In both the 2017 LJL Spring and 2017 LJL Summer Splits, DetonatioN FocusMe placed first in the regular season but lost to Rampage in the grand finals. DetonatioN FocusMe was one of three teams that represented the LJL at Rift Rivals 2017 GPL-LJL-OPL, which the league won after a 3–1 victory over the representatives of Southeast Asia's Garena Premier League (GPL).

DetonatioN FocusMe dominated the regular season of the LJL 2018 Spring Split, dropping only three games and ending in first place with a 10–0 series record. However, they lost to Pentagram (formerly Rampage) 0–3 in the grand finals. In the LJL 2018 Summer Split, DetonatioN FocusMe dominated the league once again, ending the regular season in 1st with a 9–1 series record. Unlike the previous split, DetonatioN FocusMe won the grand finals against Unsold Stuff Gaming 3–1, qualifying the team for their first ever appearance at the World Championship.

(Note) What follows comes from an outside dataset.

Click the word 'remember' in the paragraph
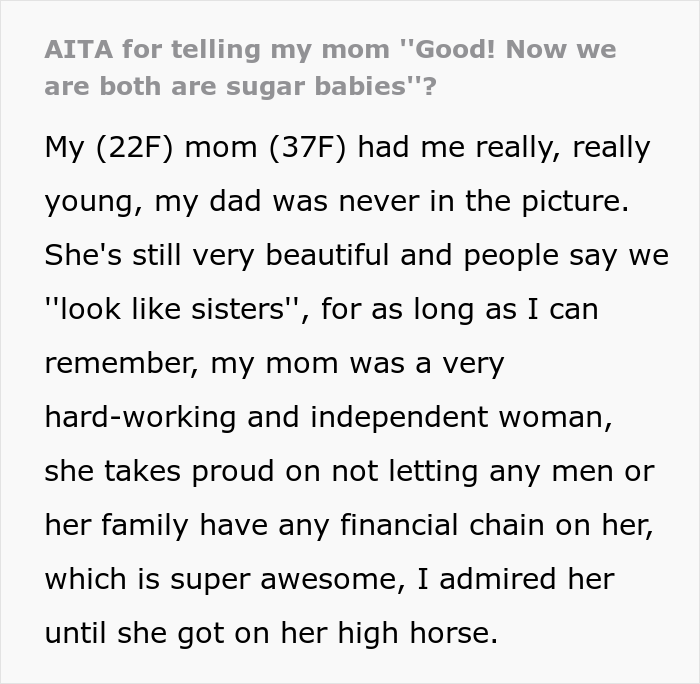700x684 pixels. click(122, 364)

In the 2018 World Championship play-in stage, DetonatioN FocusMe was drawn into Group C with North American team Cloud9 and Brazilian team KaBuM! e-Sports. After winning two games against KaBuM! e-Sports (which included a tiebreaker), DetonatioN FocusMe became the first Japanese team to win any number of games at the World Championship and the first Japanese team to qualify for the second round of the World Championship play-in stage. Unfortunately, DetonatioN FocusMe was knocked out of the event by Edward Gaming, who they lost to 0–3 in the second round.

DetonatioN FocusMe had a dominant regular season in the 2019 LJL Spring Split, losing only a single game to Sengoku Gaming and ending in first place with a 20–1 record. This directly qualified the team for the grand finals, where they swept Unsold Stuff Gaming 3–0 to qualify for the 2019 Mid-Season Invitational as the LJL's representative.

DetonatioN FocusMe was placed in Group B of the first round of the 2019 Mid-Season Invitational play-in stage, along with Russian team Vega Squadron, Brazilian team INTZ e-Sports, and Thai team MEGA Esports. The team ended second in their group and eighth to ninth overall with a 4–2 record, failing to qualify for the second round of the play-in stage.

In the 2019 LJL Summer Split DetonatioN FocusMe finished first in both the regular season and playoffs, defeating V3 Esports in the latter to qualify for the 2019 World Championship.

For the 2021 World Championship play-in stage, DetonatioN FocusMe was drawn into Group B, along with North America's Cloud9, Taiwan's Beyond Gaming, Russia's Unicorns of Love, and Turkey's ⁠Galatasaray Esports. DetonatioN FocusMe tied Cloud9 for first in their group and, after winning their tiebreaker match, became the first LJL team to advance to the main event of a World Championship.